*Task requirements*.
Extract, word for word, each line from the line holding "You are a computer-use" through the end of the records. Omit every picture.
::::
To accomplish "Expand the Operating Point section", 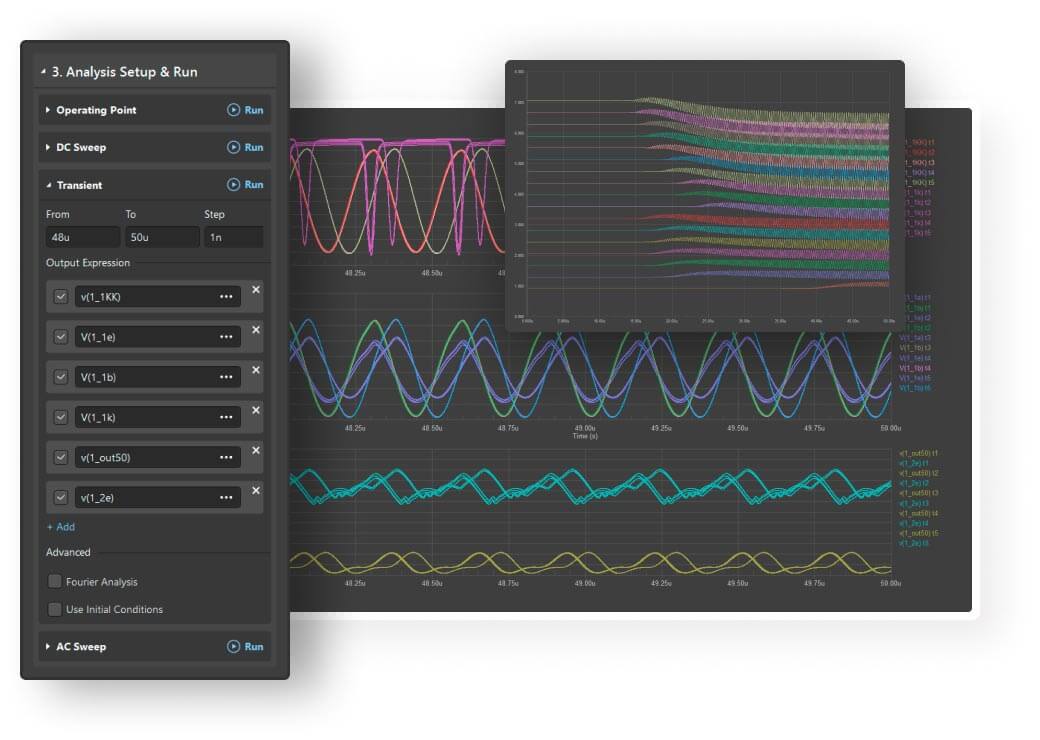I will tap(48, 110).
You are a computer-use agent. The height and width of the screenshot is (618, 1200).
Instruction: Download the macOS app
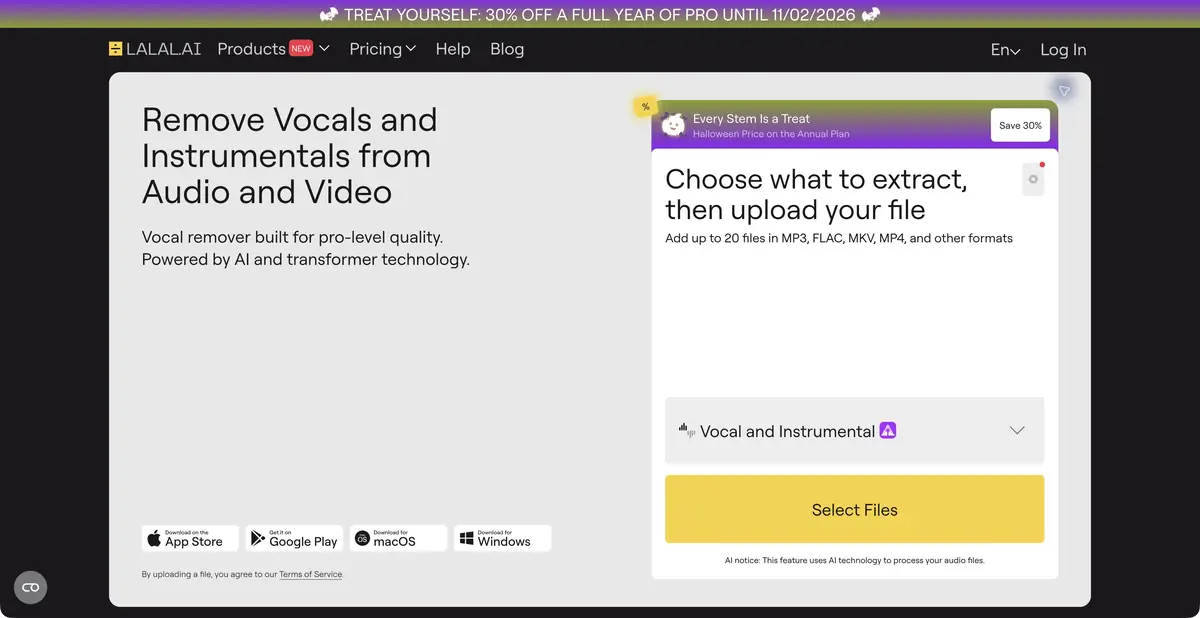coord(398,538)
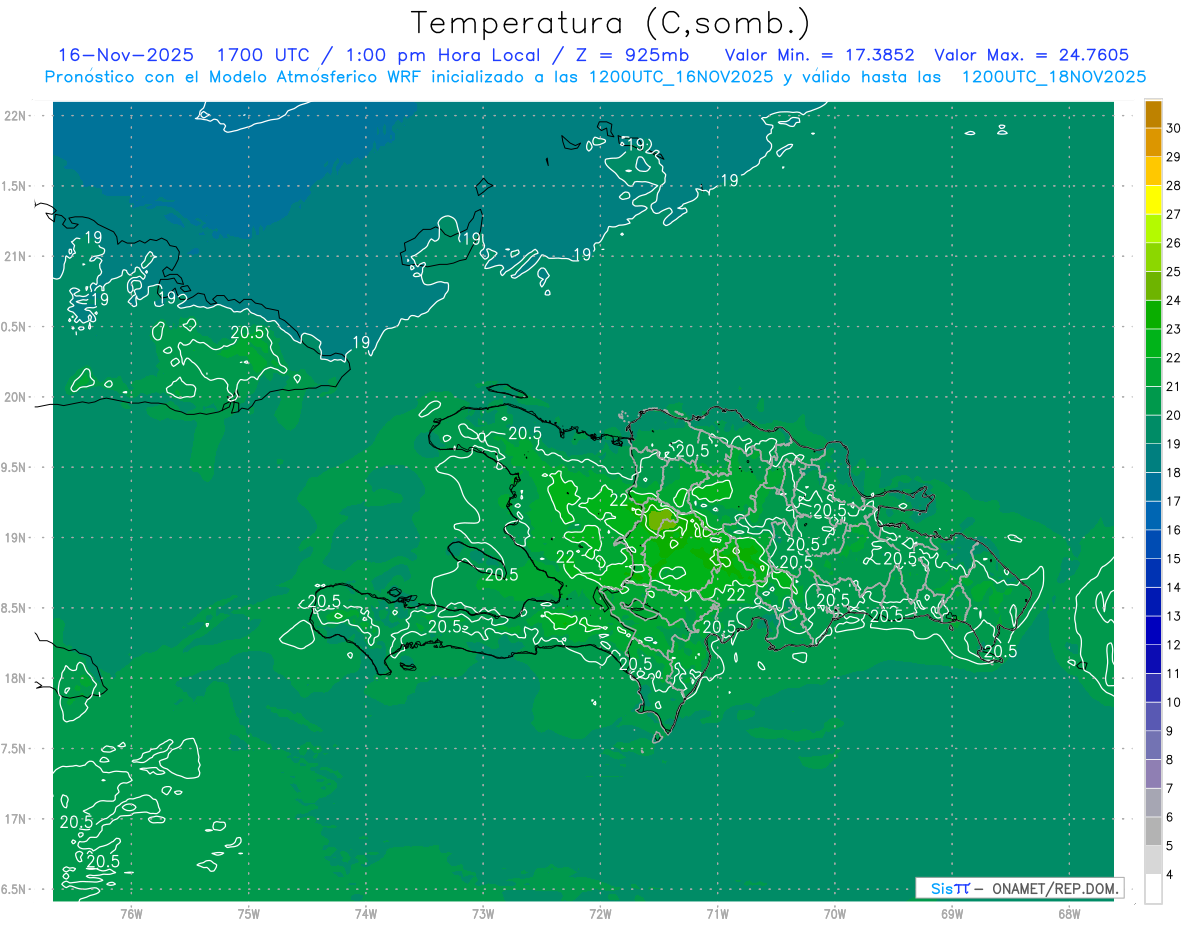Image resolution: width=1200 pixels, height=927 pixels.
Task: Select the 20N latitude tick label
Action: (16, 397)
::::
*Solution below*.
You are a computer-use agent. The height and width of the screenshot is (618, 1200).
Instruction: Download the macOS app
coord(398,538)
Image resolution: width=1200 pixels, height=927 pixels.
Task: Select the 20N latitude tick label
Action: (16, 397)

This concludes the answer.